The Pamphleteer: An Interview with Housing Expert M. Nolan Gray
Davis Hunt, founder and editor of Nashville’s alt-daily newsletter The Pamphleteer, recently interviewed M. Nolan Gray, research director at California YIMBY, about zoning reform and housing policy. They also discuss Nolan’s excellent book Arbitrary Lines: How Zoning Broke the American City and How to Fix It, which I highly recommend. Davis raises some thoughtful concerns about YIMBYism, and Nolan delivers the goods.
Liberalism and Free Expression
Re-Imagining Liberty: The Liberal Virtues (w/ Peter Boettke)

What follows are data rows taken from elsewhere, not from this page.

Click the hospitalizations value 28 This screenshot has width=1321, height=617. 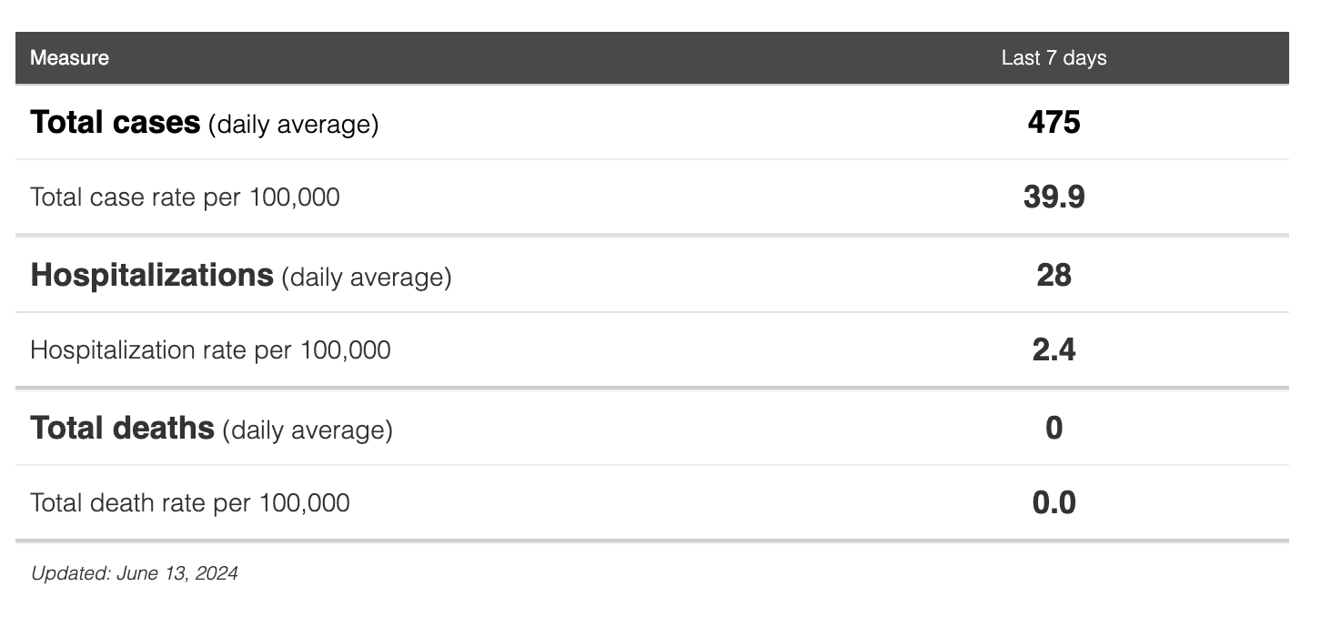tap(1054, 275)
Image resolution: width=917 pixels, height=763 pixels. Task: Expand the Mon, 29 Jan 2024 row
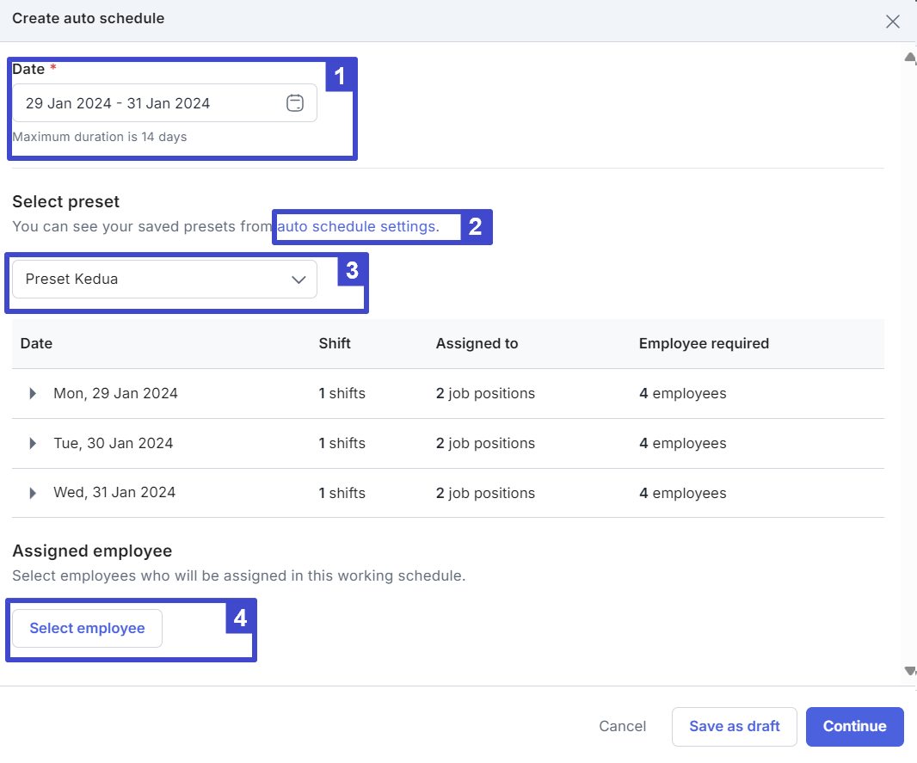33,394
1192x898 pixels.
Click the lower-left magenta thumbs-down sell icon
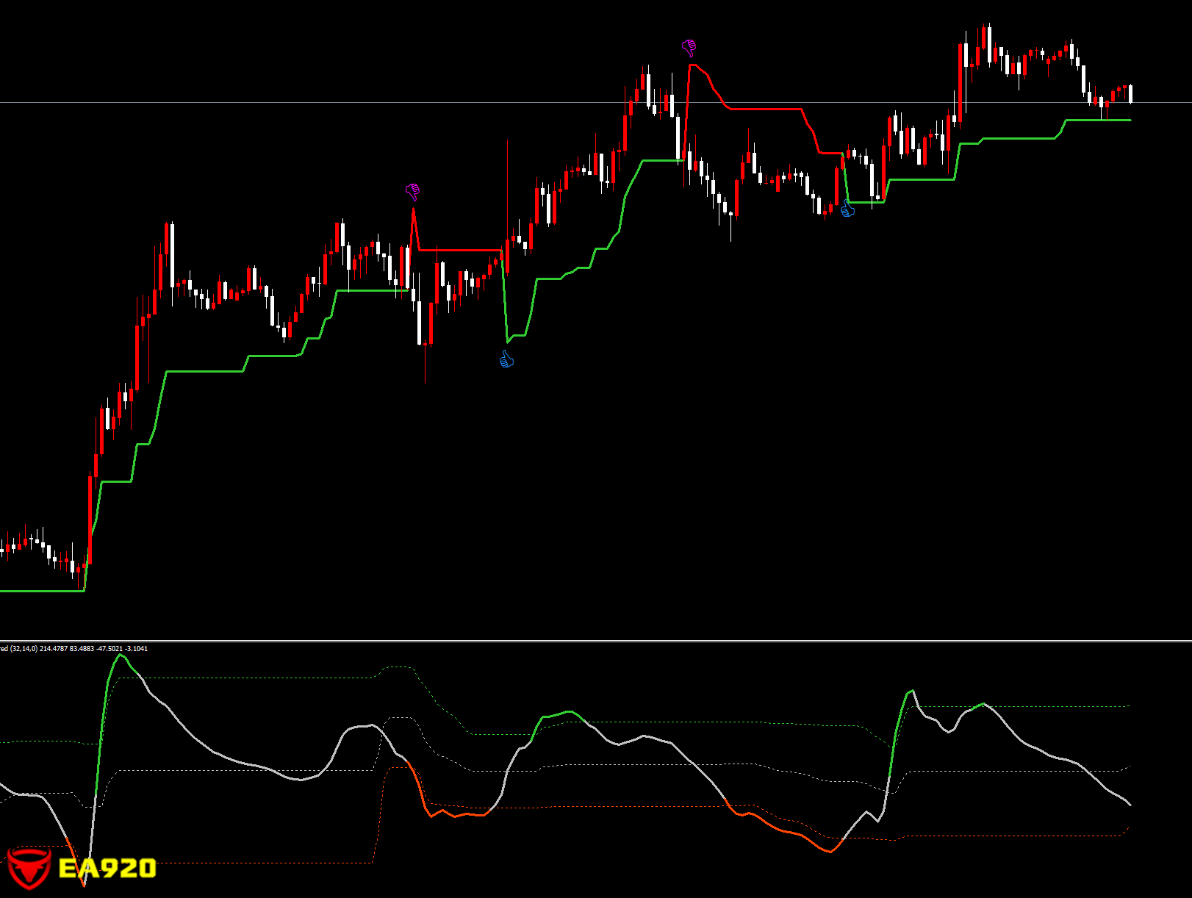(x=413, y=192)
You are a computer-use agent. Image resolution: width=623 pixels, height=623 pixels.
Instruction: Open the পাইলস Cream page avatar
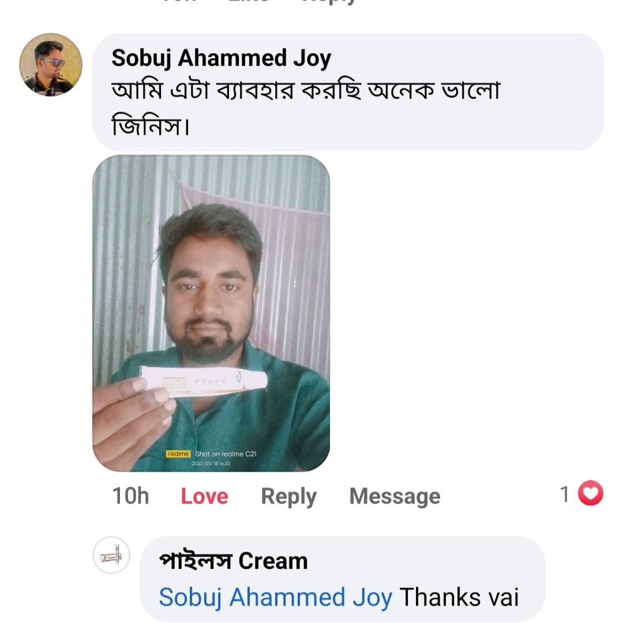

This is a fantastic discussion between host Aaron Ross Powell and Peter Boettke, University Professor of Economics and Philosophy at George Mason University. Contrary to traditional arguments for liberal toleration, Powell has made the case that “[a] society permeated more thoroughly with the virtues of goodwill and sympathetic joy is likely to better maintain political liberalism than one grounded in mere toleration.” Powell asks Boettke, who has written about the case for liberal cosmopolitanism in his book The Struggle for A Better World, to critique his concept of sympathetic joy, which leads to a robust and inspiring discussion about the potential for liberal ideas to thrive in dark times.
Alex Morey and Eric Celler Take on Threats to Academic Freedom and Free Expression at Texas A&M
I want to highlight two great, related posts about recent incidents at Texas A&M. To summarize, A&M Professor Joy Alonzo, an expert on the opioid crisis, was recently placed on administrative leave after word got back to Texas Lt. Governor Dan Patrick that she had made critical comments about his policies during a presentation on campus. In another recent case, former New York Times reporter Kathleen McElroy was offered a tenured faculty position at A&M in the journalism program. After alumni complained to the administration that McElroy was “too progressive,” her offer was rescinded. A&M’s president M. Katherine Banks was forced to resign due to the scandal, and McElroy was awarded a $1 million settlement.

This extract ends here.